Page 4 of 5

In this section we will compare two of the latest algorithms namely the works of Tagliasacchi et al [2015] and Taylor et al. [2016] along with quantitative analysis.

Tagliasacchi et al [2015] presented an algorithm for tracking the hand in real-time using a single depth camera. It is based on using a 3D model of the hand and fit it to a series of depth images. They used an optimization problem involving six different energy functions, which can be seen later in detail.

An overall view of the algorithm is shown in Figure 5. It first begins with retrieving the data for the tracking from the user by means of depth images from RGBD cameras such as the Intel Realsense or from Kinect. Then the 2D and 3D correspondences if the images are sent to the solver which will then fit a 3D articulated model of the hand to the data. This process is fast and hence the system can run in real-time to track the hands as they move.

The input is a video from a single 60 fps (frames per second) RGBD depth camera. Tagliasacchi et al. [2015] used two different sensors for experimenting the different type of outputs that can arise from sensors. In their paper, they have used two types of sensors, namely the Creative Gesture Camera and the PrimeSense Carmine. The outputs of them are shown in Figure 6. The top row is from the former sensor and the bottom row is the latter. The output from the Creative Interactive Gesture camera shows a clear 2D projection, however, the point cloud is very noisy. On the other hand, the output from the PrimeSense camera has a smooth point cloud but the 2D projection has some gaps.

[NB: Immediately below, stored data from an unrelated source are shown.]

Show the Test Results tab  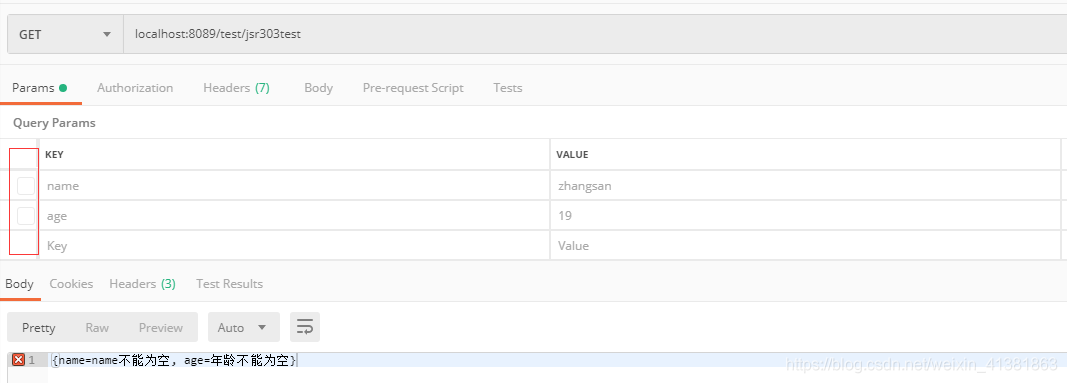click(x=229, y=284)
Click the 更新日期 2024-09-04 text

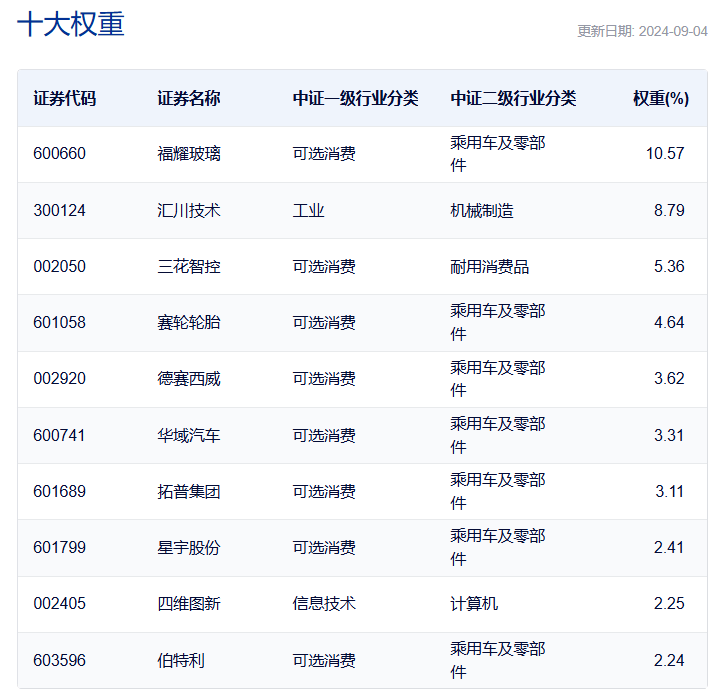[x=642, y=31]
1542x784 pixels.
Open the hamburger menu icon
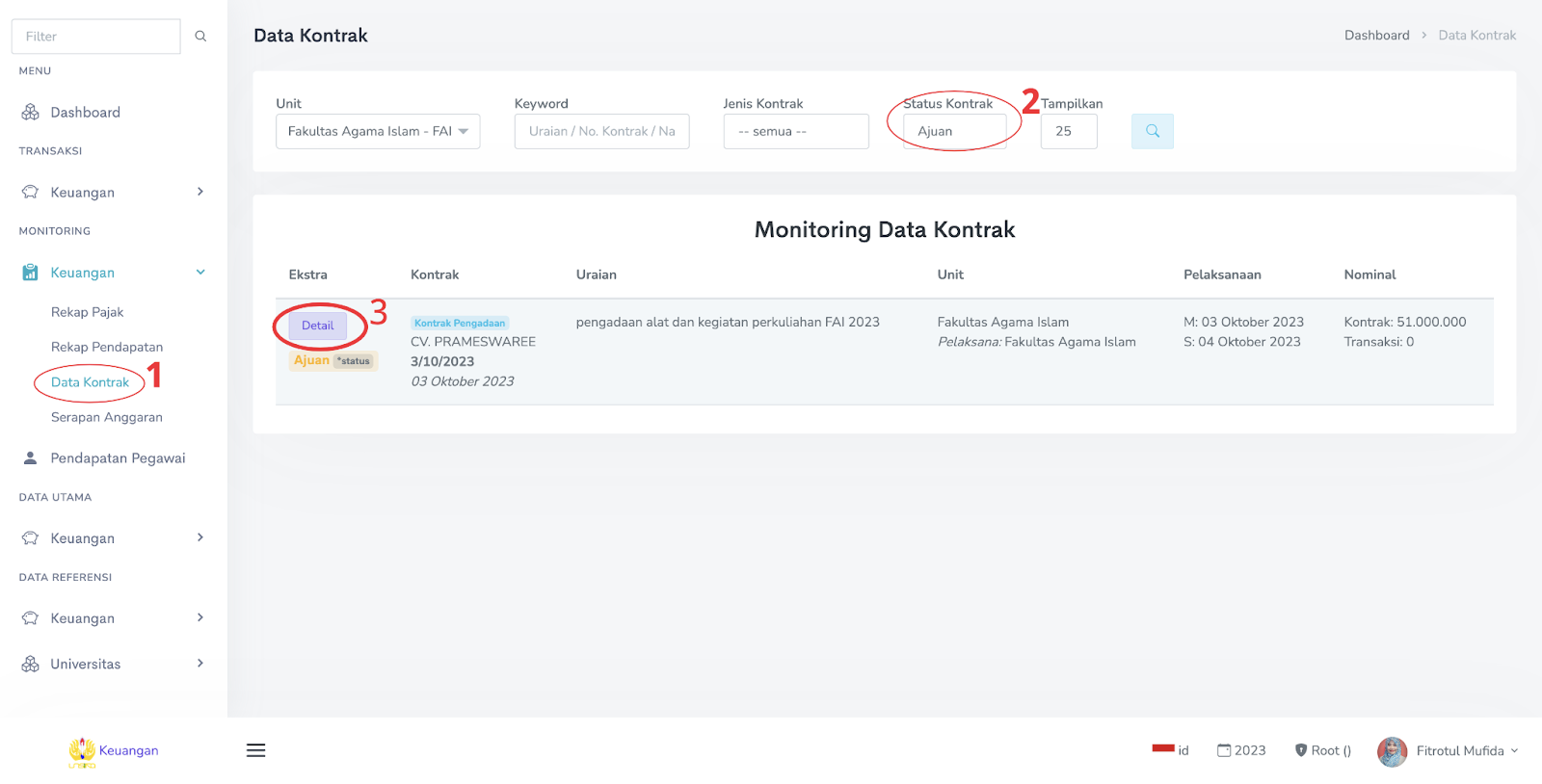255,750
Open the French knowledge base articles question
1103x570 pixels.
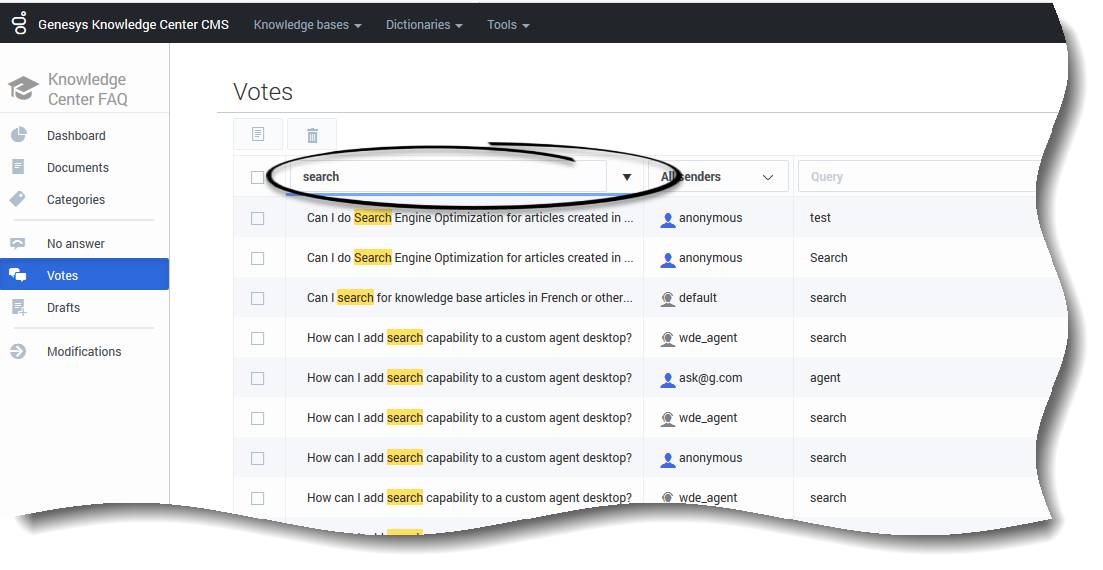469,298
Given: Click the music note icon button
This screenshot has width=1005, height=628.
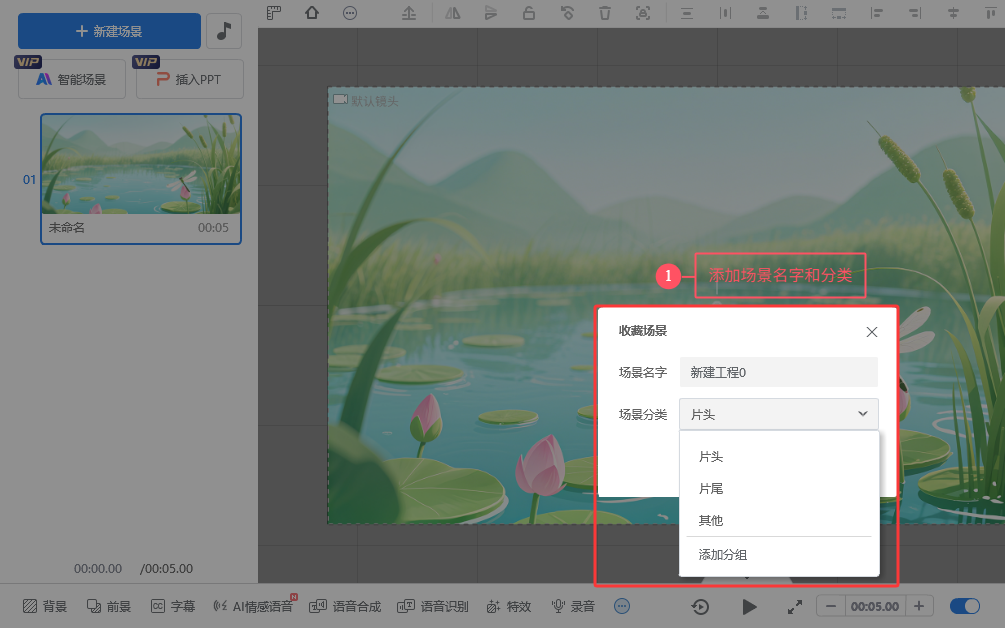Looking at the screenshot, I should [224, 31].
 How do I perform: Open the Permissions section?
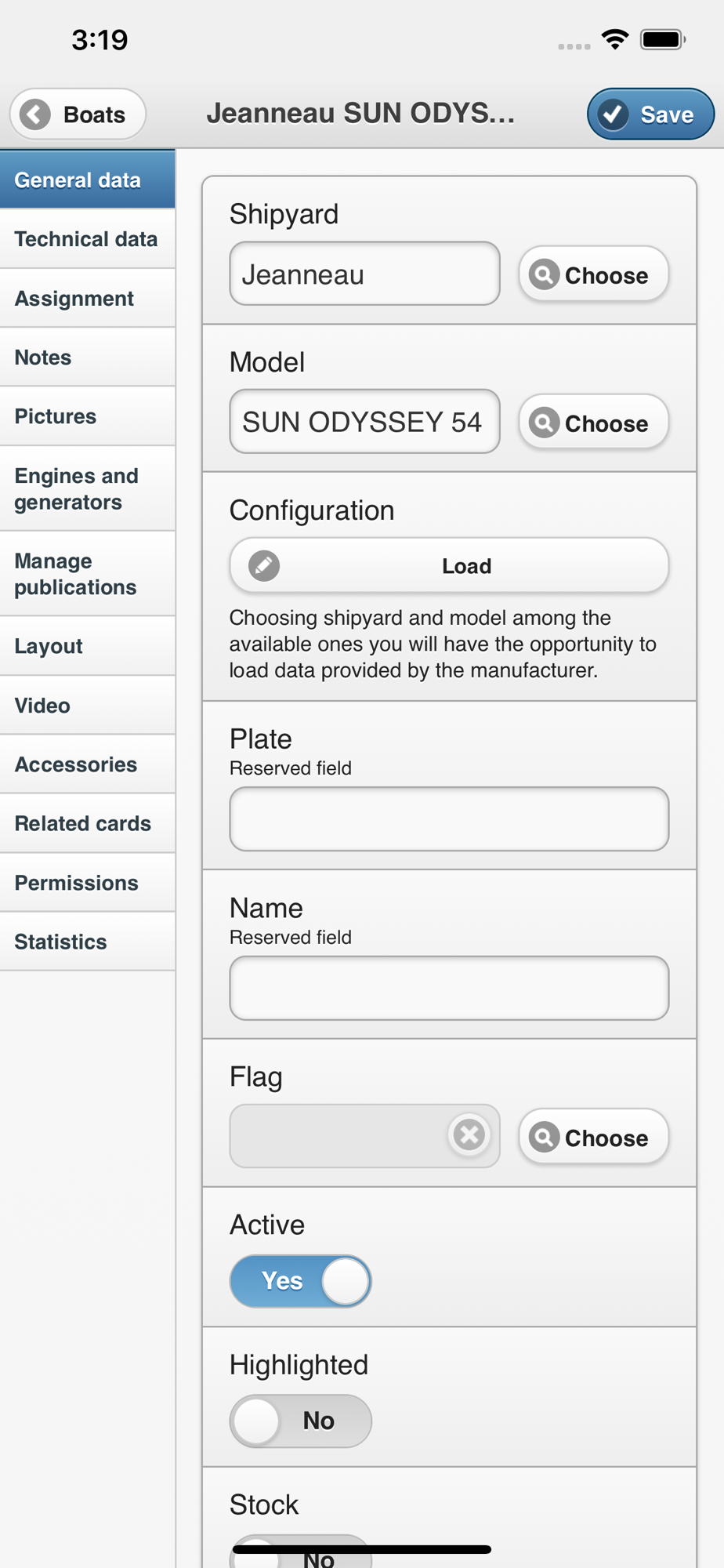click(x=86, y=883)
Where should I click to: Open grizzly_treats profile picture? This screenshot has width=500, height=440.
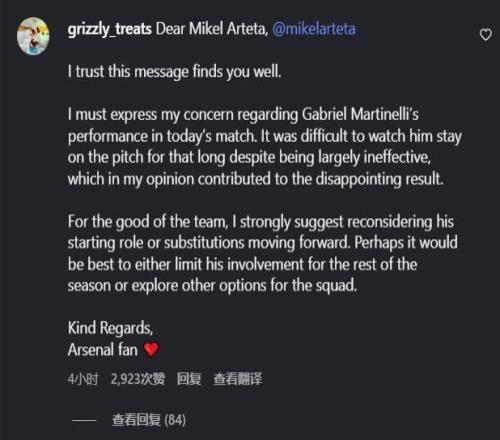point(33,36)
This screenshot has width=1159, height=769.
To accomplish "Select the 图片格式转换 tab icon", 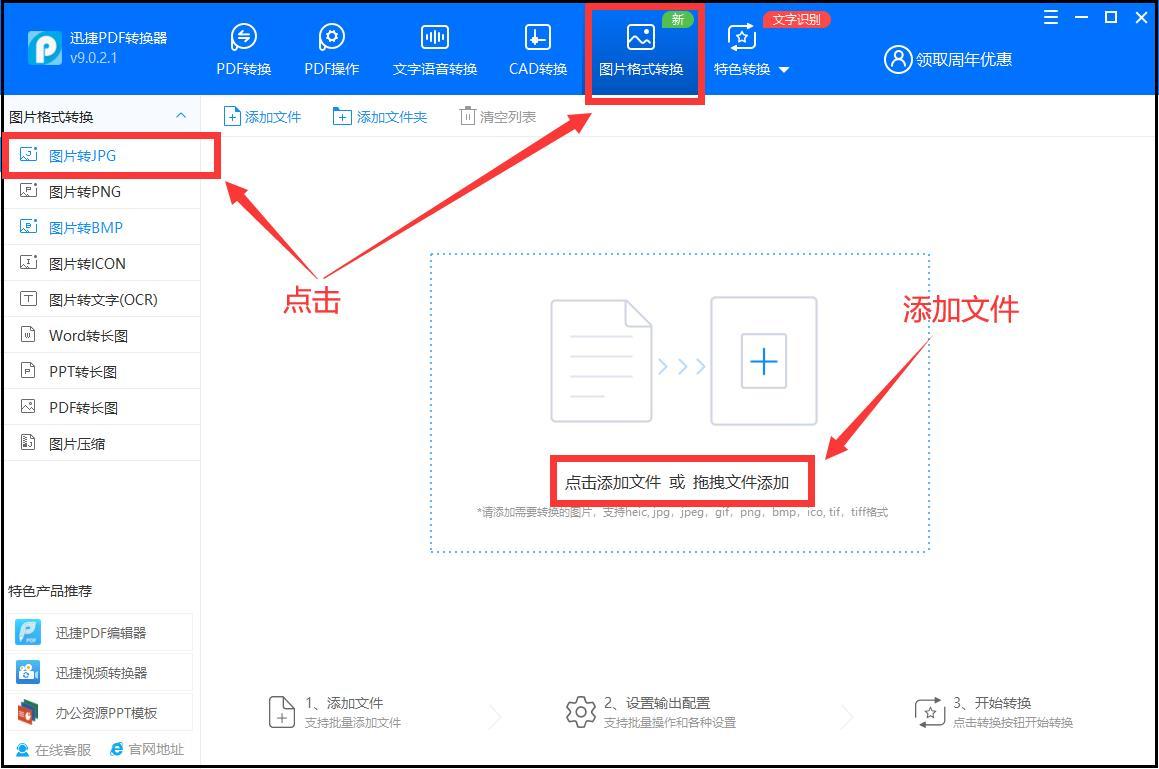I will coord(643,45).
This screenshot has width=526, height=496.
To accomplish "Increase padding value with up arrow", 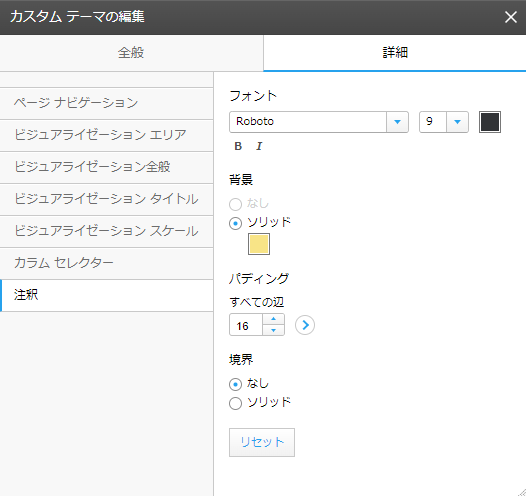I will (x=273, y=319).
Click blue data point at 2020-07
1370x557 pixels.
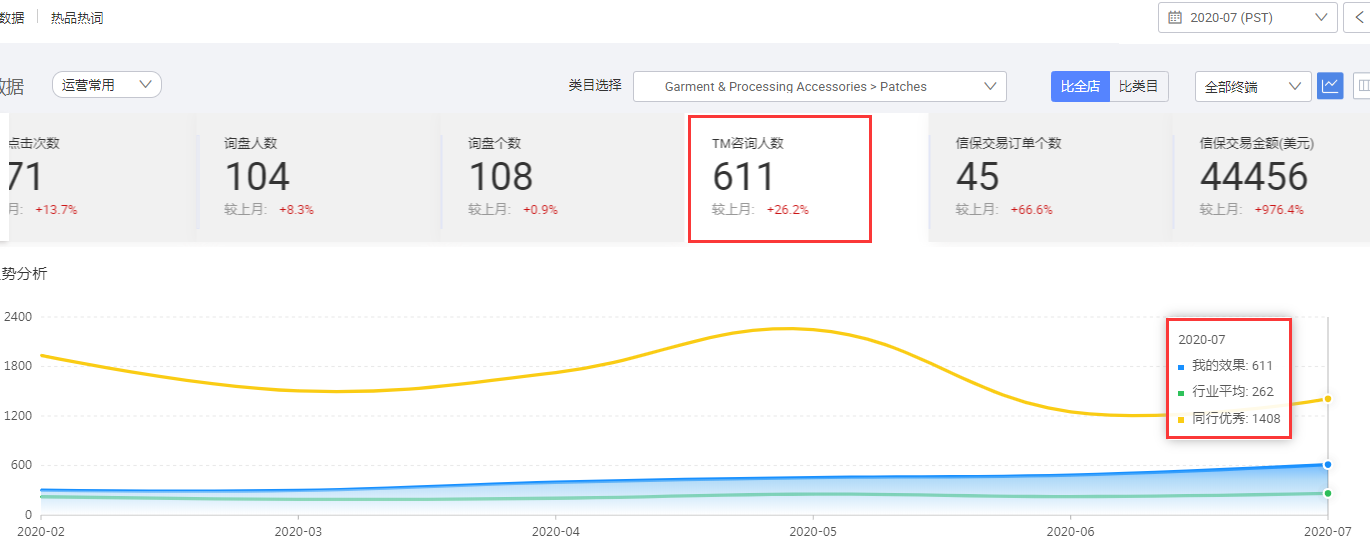coord(1327,464)
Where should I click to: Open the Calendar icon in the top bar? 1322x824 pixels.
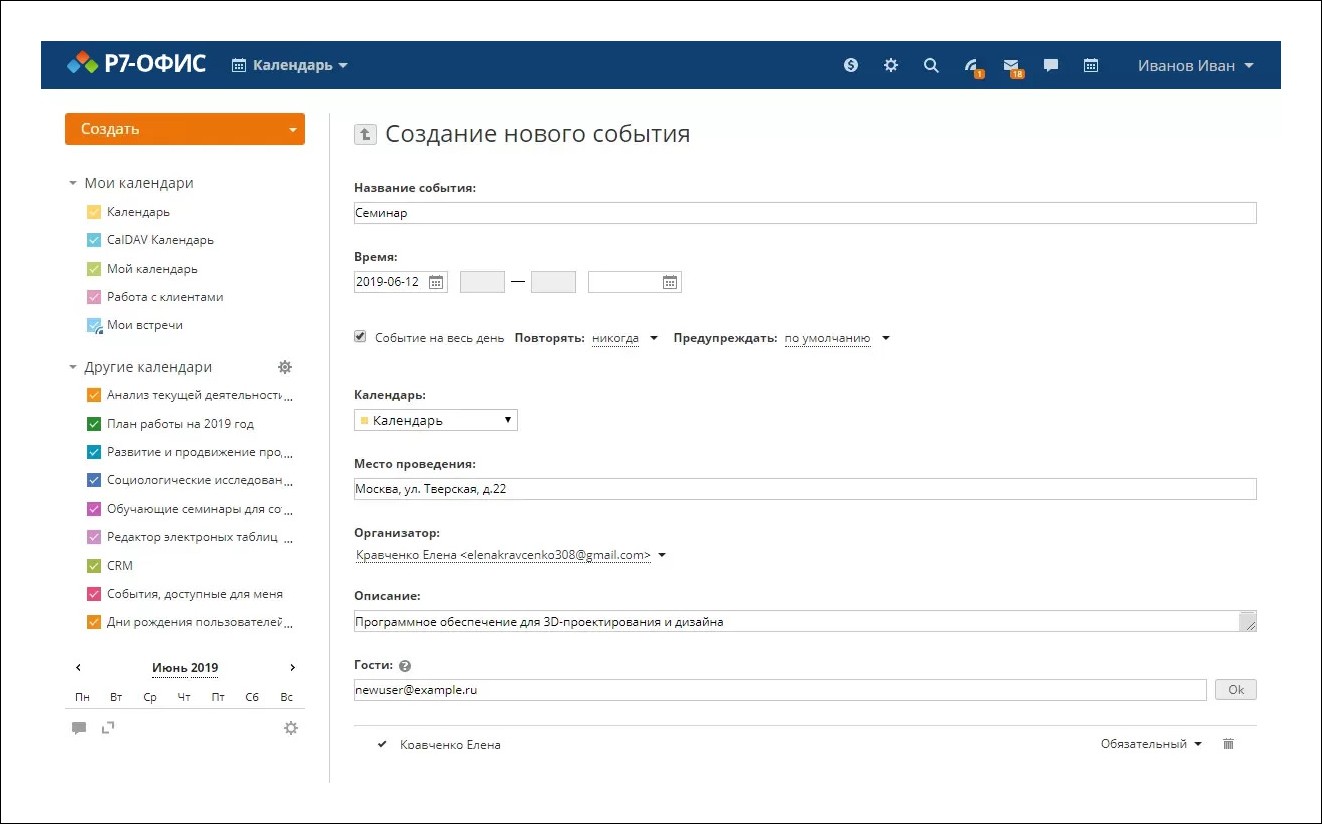[1090, 64]
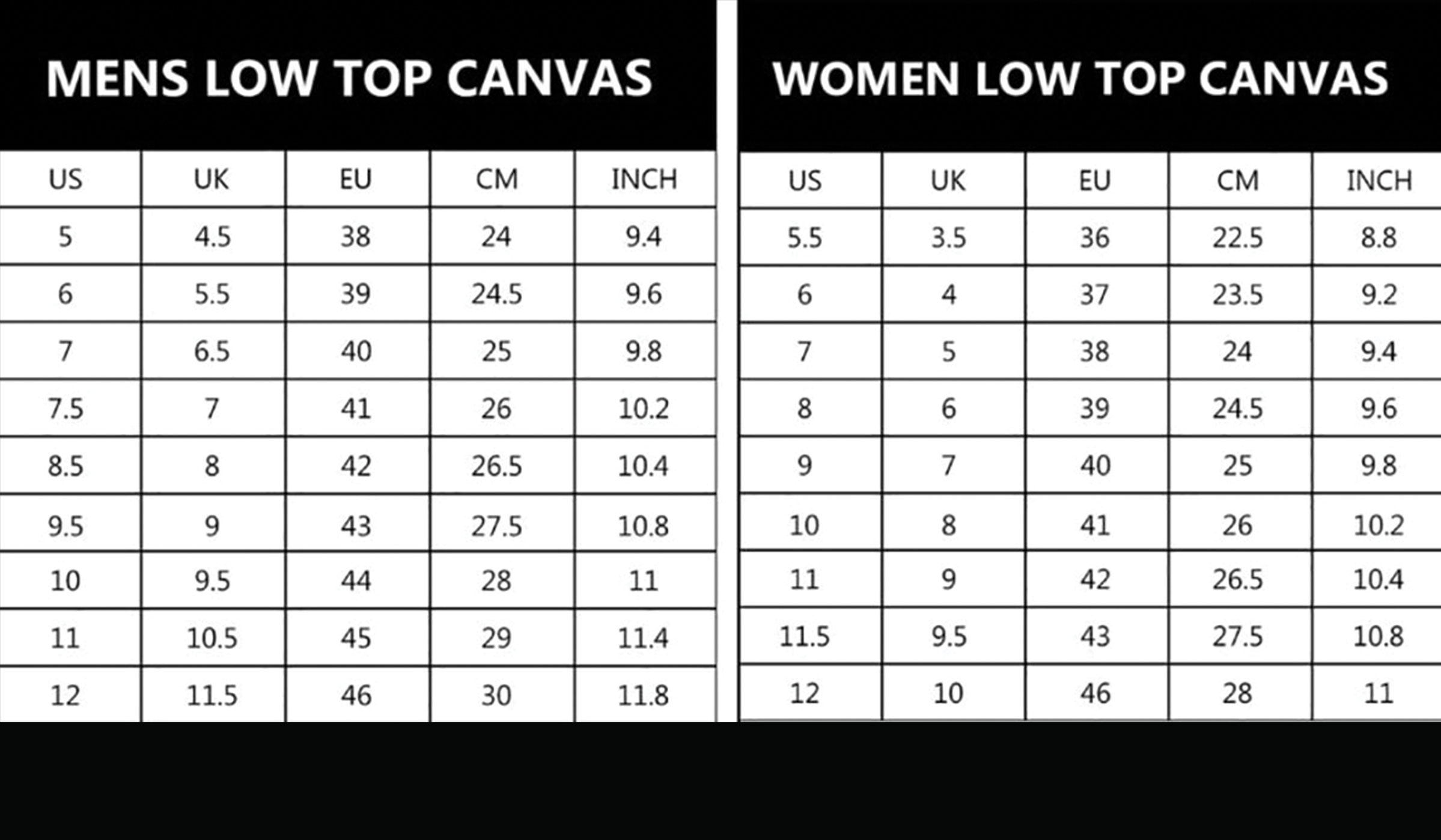The width and height of the screenshot is (1441, 840).
Task: Click women's INCH value 8.8 cell
Action: [1377, 237]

The model used in this article is a 26 DOF model as seen in Figure 7. As seen in order, the first image is the cylindrical model used for tracking. The second image is the skeletal structure to show the kinematic parameters. The next image is the BVH skeleton exported to Maya to drive the rendering. In this model, the separate DOF of each joint is seen. The total number is 26 which is lower than the actual human hand with the thumb at 2 DOF instead of the conventional 3 DOF. Finally, the last image is the rendered hand model from Maya.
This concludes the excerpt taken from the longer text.